A Withering of the Heart

artistic blossom bright clouds

 My heart is sick, withered like grass, and I have lost my appetite.” – Psalm 102:4

The term, “wither” or “withered” is used figuratively here to express a moral and spiritual deficiency that affects the heart, causing it to wither and decay from spiritual malnutrition.

Similarities of Physical and Spiritual Malnutrition

I recently underwent a gastronomy to have a feeding tube inserted into my stomach.  Through three disciplined feedings each day of formula to reverse the effects of malnutrition on my body, I would expect a restoration of weight and loss of healing function due to the lack of nutrients – now being replaced.

In like manner, the spiritual heart can also suffer from malnourishment, causing it to eventually wither and dry up, if we fail to replace the nutrients necessary for a healthy heart.  This is what I believe C.S. Lewis meant when he said, “…a passion for which has for years been wrapped round the whole of the heart will dry up and wither.”

So what are some essential nutrients for a healthy spiritual heart?

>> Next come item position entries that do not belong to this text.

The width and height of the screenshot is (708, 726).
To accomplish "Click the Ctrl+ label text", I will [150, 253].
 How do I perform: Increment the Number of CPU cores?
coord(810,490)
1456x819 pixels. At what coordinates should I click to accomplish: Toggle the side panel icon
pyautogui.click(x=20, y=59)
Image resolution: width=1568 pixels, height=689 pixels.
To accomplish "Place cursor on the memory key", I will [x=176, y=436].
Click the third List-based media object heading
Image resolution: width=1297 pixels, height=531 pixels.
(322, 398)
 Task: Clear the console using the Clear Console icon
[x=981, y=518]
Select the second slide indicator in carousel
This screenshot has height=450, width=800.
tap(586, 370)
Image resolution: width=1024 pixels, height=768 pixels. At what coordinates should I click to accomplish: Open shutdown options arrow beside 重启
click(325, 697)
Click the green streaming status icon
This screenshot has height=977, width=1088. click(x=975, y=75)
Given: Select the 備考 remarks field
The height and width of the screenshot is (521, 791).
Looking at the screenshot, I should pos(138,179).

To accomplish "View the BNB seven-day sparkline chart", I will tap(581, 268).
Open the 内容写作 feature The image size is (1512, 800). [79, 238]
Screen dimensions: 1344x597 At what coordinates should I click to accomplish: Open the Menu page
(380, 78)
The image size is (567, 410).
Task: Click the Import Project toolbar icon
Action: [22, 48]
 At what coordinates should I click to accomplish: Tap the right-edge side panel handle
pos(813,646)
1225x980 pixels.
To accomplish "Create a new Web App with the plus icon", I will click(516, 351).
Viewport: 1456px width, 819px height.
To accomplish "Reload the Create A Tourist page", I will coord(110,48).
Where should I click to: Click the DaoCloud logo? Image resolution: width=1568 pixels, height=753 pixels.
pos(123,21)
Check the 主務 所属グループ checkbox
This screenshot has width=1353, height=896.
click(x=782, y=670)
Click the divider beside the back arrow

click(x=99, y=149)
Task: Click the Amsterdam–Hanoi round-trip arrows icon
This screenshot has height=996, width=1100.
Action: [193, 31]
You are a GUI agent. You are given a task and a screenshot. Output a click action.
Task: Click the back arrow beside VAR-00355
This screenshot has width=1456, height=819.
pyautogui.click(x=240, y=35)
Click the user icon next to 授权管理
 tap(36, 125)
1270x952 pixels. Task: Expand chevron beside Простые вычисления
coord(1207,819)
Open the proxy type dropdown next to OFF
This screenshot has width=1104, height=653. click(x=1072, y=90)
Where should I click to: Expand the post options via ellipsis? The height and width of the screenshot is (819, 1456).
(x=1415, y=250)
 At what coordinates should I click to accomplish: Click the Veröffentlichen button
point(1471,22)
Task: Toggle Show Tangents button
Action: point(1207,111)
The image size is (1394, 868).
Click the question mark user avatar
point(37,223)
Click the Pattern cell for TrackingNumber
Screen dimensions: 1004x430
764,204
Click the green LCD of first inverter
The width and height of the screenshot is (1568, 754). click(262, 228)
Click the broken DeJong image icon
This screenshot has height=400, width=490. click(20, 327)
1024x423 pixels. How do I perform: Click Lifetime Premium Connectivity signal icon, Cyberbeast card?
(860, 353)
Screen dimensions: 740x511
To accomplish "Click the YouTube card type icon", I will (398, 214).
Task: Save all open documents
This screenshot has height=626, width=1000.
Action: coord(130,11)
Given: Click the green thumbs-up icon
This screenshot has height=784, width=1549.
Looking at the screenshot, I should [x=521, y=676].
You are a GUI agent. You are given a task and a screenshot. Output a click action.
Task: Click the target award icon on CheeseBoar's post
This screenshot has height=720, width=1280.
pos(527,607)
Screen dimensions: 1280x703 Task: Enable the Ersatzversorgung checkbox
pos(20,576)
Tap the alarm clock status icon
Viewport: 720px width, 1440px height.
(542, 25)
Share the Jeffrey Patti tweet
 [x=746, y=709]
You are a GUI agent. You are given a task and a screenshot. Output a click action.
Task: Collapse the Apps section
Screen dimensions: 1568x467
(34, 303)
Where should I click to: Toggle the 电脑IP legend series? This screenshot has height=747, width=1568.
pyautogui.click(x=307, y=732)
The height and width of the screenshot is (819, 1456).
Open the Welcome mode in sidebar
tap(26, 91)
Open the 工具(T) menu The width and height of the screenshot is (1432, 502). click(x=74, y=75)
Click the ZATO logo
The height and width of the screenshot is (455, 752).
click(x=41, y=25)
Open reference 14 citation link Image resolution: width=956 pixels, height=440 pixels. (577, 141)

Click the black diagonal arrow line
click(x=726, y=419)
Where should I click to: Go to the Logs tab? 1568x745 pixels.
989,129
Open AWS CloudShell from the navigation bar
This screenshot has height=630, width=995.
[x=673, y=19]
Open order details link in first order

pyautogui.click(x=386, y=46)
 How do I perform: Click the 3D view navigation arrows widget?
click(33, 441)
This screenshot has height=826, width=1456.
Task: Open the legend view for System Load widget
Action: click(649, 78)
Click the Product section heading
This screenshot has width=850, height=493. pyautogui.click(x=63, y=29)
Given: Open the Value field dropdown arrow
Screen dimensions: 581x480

First, would be to set aside prayer times throughout the day that are framed by silence and solitude – meaning no distractions.  Remember that prayer is not only speaking to God, but also involves listening to God as well.  This is where silence and solitude come into play.

Second, think of the Bible as not just a bunch of scripture that tell  you how you should live your life, but rather as a love letter from God himself.  If we believe that all scripture is God breathed, this is not a difficult concept to embrace.

Contemplative reading of Bible passages is also an avenue by which to hear God’s voice, and should also be framed by silence and solitude.   Contemplative reading recognizes that the words we read have multiple layers, not always distinguishable from the first reading, so we return to a familiar text expecting that something new can be revealed to us.  This is where we get personal about what the text means for us.  Benedictines refer to this type of reading as Lectio Divina, it’s purpose being, to put us into contact with God by being aware of God’s presence in what we read, or as some have put it: reading God.

Finally, cultivating an awareness of God’s presence in the ordinary as well as the majestic. He is the creator of everything after all.

A Lesson From Mary and Martha

As I recalled the account of Mary and Martha, found in Luke 10:38-42, the distinction between what was good for the health of a spiritual heart and what was not, was encapsulated in one word: closeness.

As you may recall, Martha invited Jesus into her house, where she and her sister, Mary lived.  As Mary sat at Jesus’ feet listening to his teaching, Martha was busy with, and distracted by,  all the serving duties. Jesus said in Matthew 4:4 that, “Man shall not live by bread alone, but by every word that comes from the mouth of God.”  Mary understood.  Martha did not.

Becoming exasperated by Mary’s perceived sloughfulness, Martha went to Jesus and asked him if he didn’t care that she was doing all the work, to which Jesus replied:

Martha, Martha, you are worried and troubled about many [temporal] things,  but one thing is needed. Mary has chosen the best part; it will not be taken away from her.